**Dataset excerpts:**

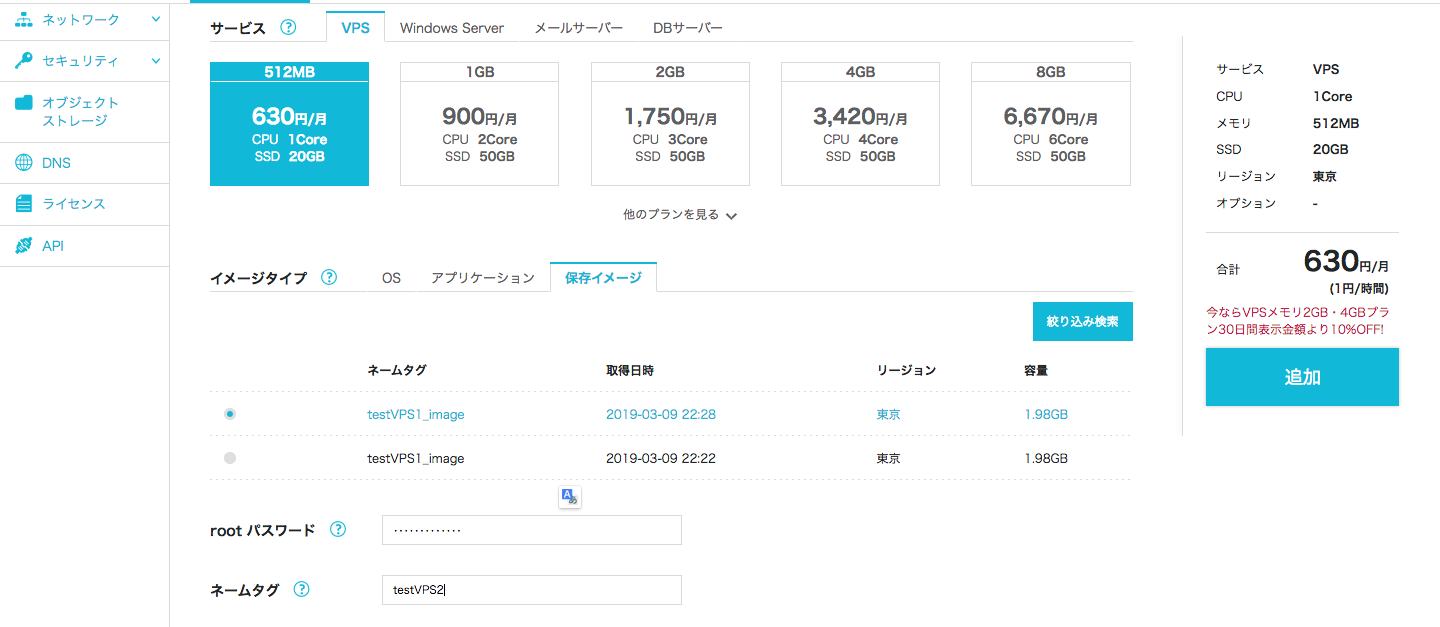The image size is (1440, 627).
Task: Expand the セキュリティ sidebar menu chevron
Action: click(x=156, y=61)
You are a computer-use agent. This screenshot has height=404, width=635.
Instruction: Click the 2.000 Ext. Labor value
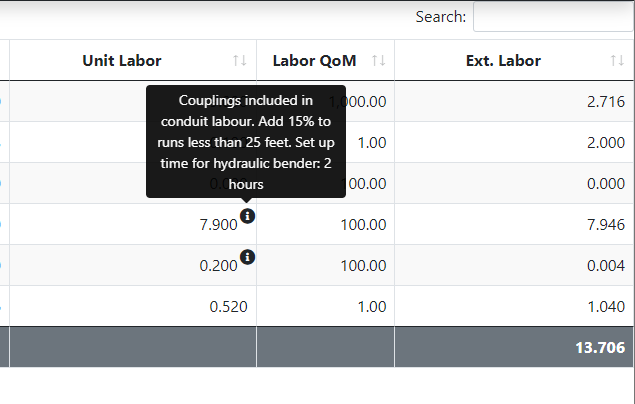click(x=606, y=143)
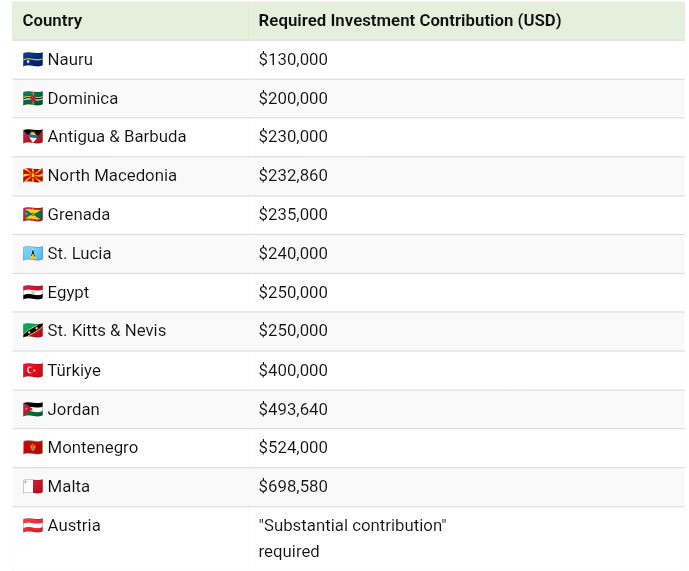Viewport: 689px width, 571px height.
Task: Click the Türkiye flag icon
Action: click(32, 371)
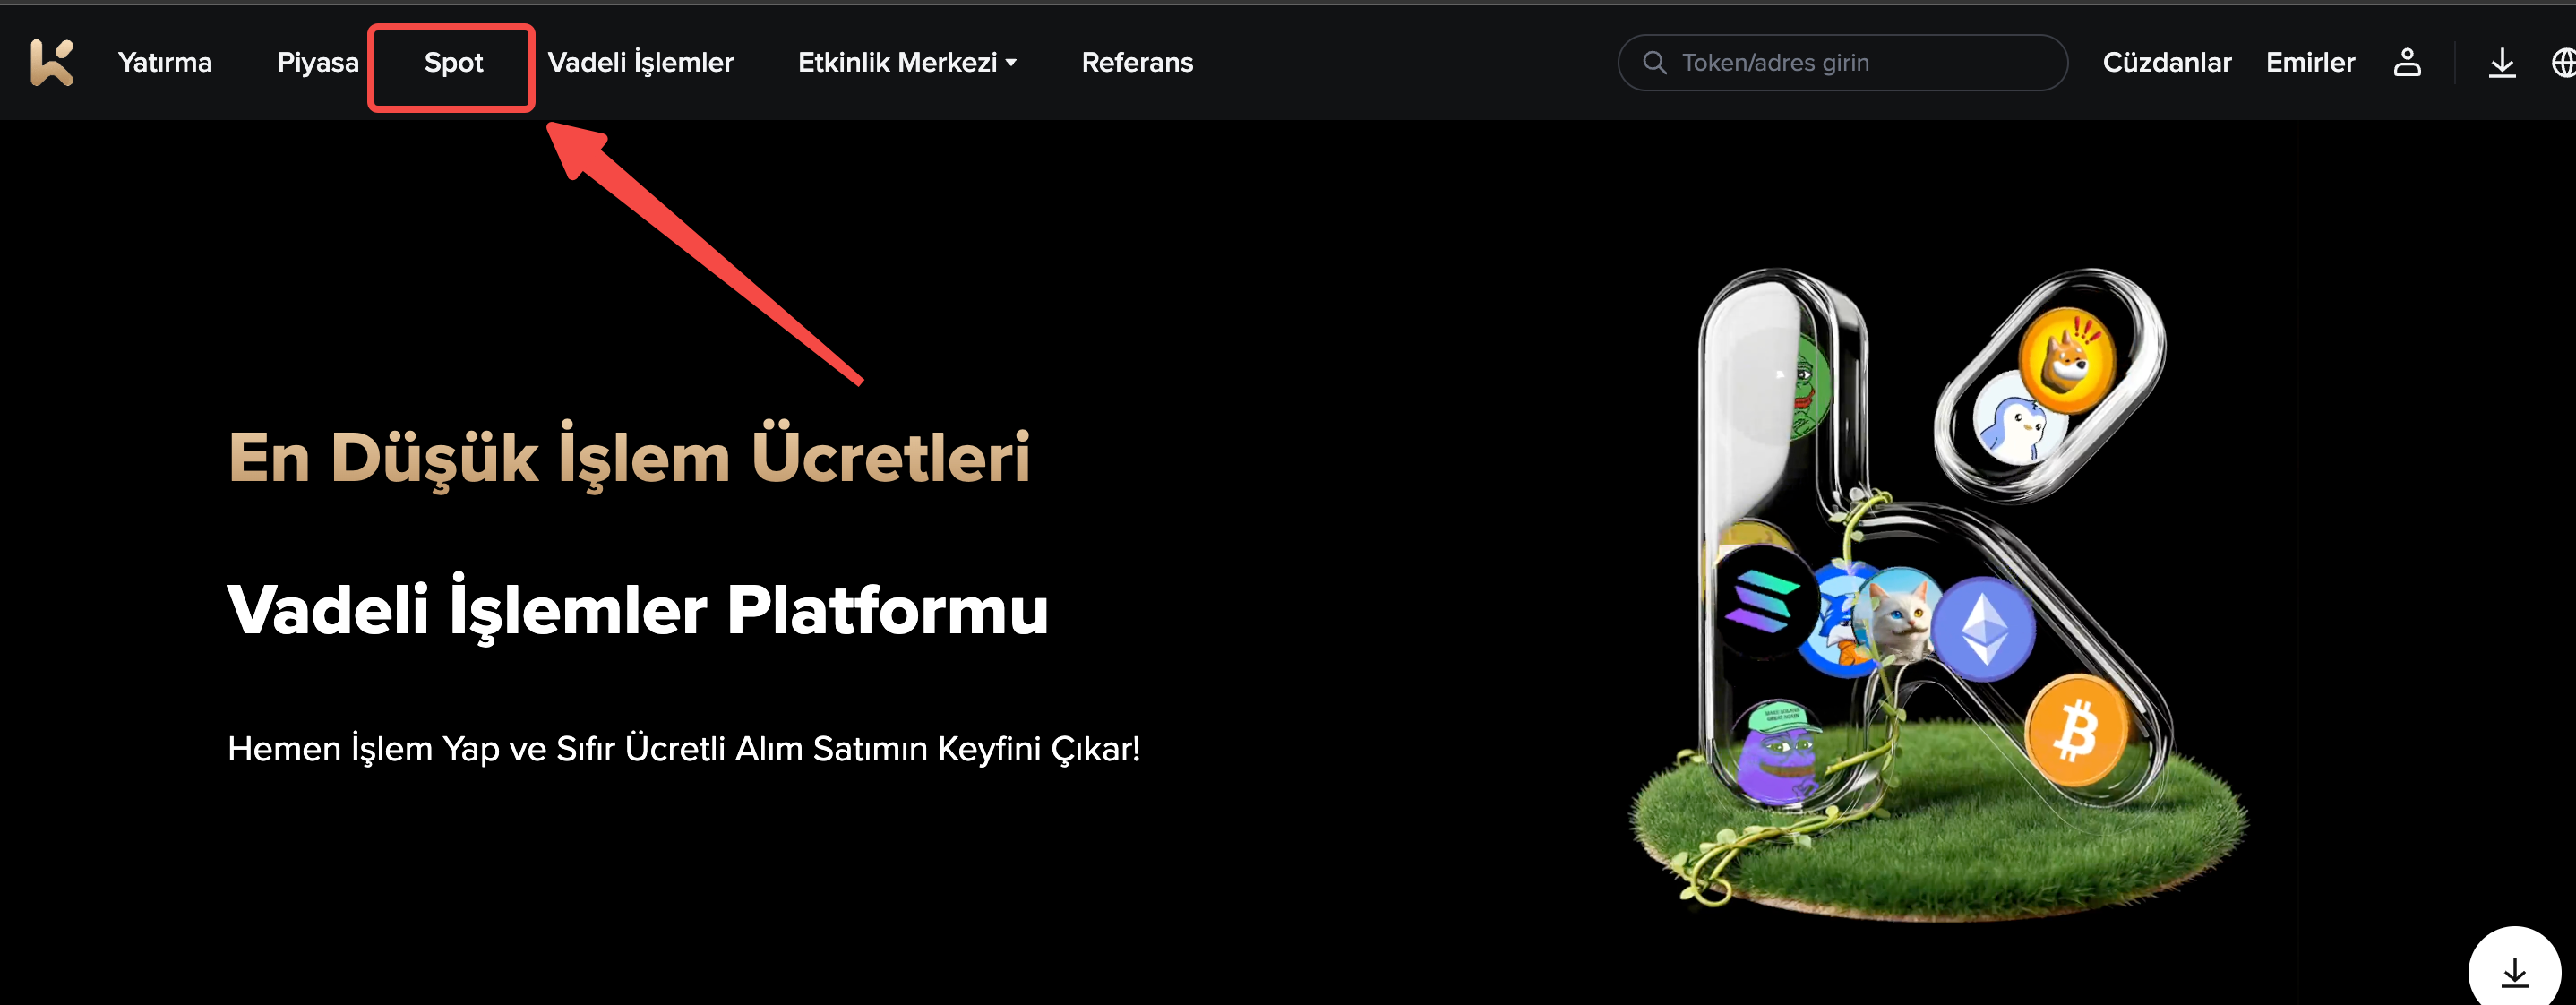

**Problem description:** In your reply, please print exactly the lines from the one with "You are a computer-use" through the final line of the listing above, both included, and no pictures.

**Answer to this exercise:**
You are a computer-use agent. This screenshot has height=404, width=635.
Instruction: Click the 2.000 Ext. Labor value
click(x=606, y=143)
Viewport: 689px width, 571px height.
Task: Click the Türkiye flag icon
Action: click(32, 371)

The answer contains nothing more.